▸ **AUFGABEN**
**1)** Geben Sie die Rezension zu „Große Erwartungen“ von „Geburtstag des Autors.“ bis „Editionsgeschichte des Romans.“ wörtlich wieder.
**2)** Beantworten Sie anhand der Rezension zu „Große Erwartungen“ folgende Fragen:
(a) In welchem Jahr erschien der Roman erstmals?
(b) Von wem stammt die Neuübersetzung bei Hanser?
(c) Welchen Beruf hat Joe?
**3)** Knüpfen Sie an den letzten Satz der Rezension zu Dickens’ „Große Erwartungen“ an und schreiben Sie den Text weiter.

▸ **TEXTAUSZUG**
===============
Bild: "Je mehr Leiden, desto mehr Liebe": Charles Dickens' Familien-Foto-Schrei…
Dieses Buch macht zufrieden. Und gütig. Nach innen und nach außen.
Wenigstens für die Zeit der Lektüre, wenigstens ein paar Tage, ein paar
Wochen lang. Charles Dickens "Große Erwartungen" ist so reich, dass ein
anderer Text eines anderen Rezensenten hier vielleicht begonnen hätte
damit, dass es ein Roman über unsere Zeit ist, über eine Welt, in der alle
Superstar sein wollen, und in der der Bundespräsident zu großzügige Freunde
hat.
Wieder ein anderer hätte vielleicht die Sozialkritik hervorgehoben. Das
Elend der Armut, die Verbrechen an Kindern und dass jeder Verbrecher
wiederum einmal Kind war und Produkt dieser Kindheit. Ein eher
desillusionierter Kritiker mag das Buch als Abrechnung mit der romantischen
Liebe sehen. Auf jeden Fall ist es ein Fest für jeden, der Ironie genießen
kann.
Und es ist Zeit, das Buch zur Hand zu nehmen, gerade heute, am 200.
Geburtstag des Autors. Bei Hanser liegt "Große Erwartungen", 1860 als
wöchentlicher Fortsetzungsroman erstmals erschienen, in einer wunderbaren
Neuübersetzung von Melanie Walz vor. Ihr gelingt es, die Eleganz und den
Witz der Vorlage beizubehalten und sie zugleich frisch klingen zu lassen.
Der Anhang bietet Interessantes zu Dickens Biografie wie zur Rezeptions-
und Editionsgeschichte des Romans.
Begegnen Sie also Pip, dem Helden, den Dickens hier selbst seine Geschichte
erzählen lässt, in einer berührenden Mischung aus Naivität und
Selbsterkenntnis. Pip ist Waise, er lebt bei seiner Schwester und deren
Mann, dem Schmied Joe. Die Schwester lässt den Kleinen Tag für Tag spüren,
dass sie kein guter Mensch ist. Joe, ein zu guter Mensch, tut alles, was er
kann, um ihn zu schützen. Pip will Schmied werden wie Joe. Mehr eigentlich
nicht. Bis er mehr kennenlernt. Im Haus der reichen Miss Havisham, die in
dunklen Zimmern in einem an ihrem Leib zerfallenden Hochzeitskleid neben
der von Ungeziefer befallenen Hochzeitstorte um eine Liebe trauert, die nie
eine war.
===============
▸ **AUFLISTUNG**

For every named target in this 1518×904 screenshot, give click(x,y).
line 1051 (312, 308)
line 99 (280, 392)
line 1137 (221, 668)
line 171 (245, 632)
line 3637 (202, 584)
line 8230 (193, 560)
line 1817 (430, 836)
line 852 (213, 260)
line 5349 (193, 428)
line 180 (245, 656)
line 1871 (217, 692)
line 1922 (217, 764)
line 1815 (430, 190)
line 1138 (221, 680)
===============
▸ **DIE ANTWORTEN**
**1)**
Geburtstag des Autors. Bei Hanser liegt "Große Erwartungen", 1860 als
wöchentlicher Fortsetzungsroman erstmals erschienen, in einer wunderbaren
Neuübersetzung von Melanie Walz vor. Ihr gelingt es, die Eleganz und den
Witz der Vorlage beizubehalten und sie zugleich frisch klingen zu lassen.
Der Anhang bietet Interessantes zu Dickens Biografie wie zur Rezeptions-
und Editionsgeschichte des Romans.

**2)**
(a) 1860
(b) Von Melanie Walz
(c) Er ist Schmied.

**3)**
## Wer nur doll genug will
Ihre Adoptivtochter Estella, schön und kalt, hält Pip einen Spiegel vor, in
dem er sich grobschlächtig und gewöhnlich sieht. Er beginnt, sich zu
schämen für Joe, für die Schmiede, für sich selbst. Und, kurz vorangeeilt,
er wird dem bald entkommen - und es bereuen. Ein Gönner, der vorerst
unbenannt bleibt, stattet ihn aus mit Geld, Komfort, Bildung. Mit großen
Erwartungen eben. Er verlässt das Dorf, geht nach London, verprasst Geld,
versucht, ein Gentleman zu werden, damit Estella seine Liebe erwidert.
Die großen Erwartungen, Aussichten, Hoffnungen sind vor allem auch große
Ansprüche, die in nichts begründet scheinen als in Willkür. Warum gerade
Pip? Weil er es will? Wenn man nur doll genug will, dann … - es ist das
Mantra all der Castingshows, die Zehntausende anlocken mit dem Versprechen,
heraus aus dem Gewöhnlichen und zu Ruhm zu kommen. Und plötzlich will jeder
Star werden, Topmodel, Supertalent. Wie fragil und wie leer all das ist,
davon erzählt Dickens. Auch davon, dass Geld immer etwas fordert, eine
Quittung, nicht wahr, Herr Präsident?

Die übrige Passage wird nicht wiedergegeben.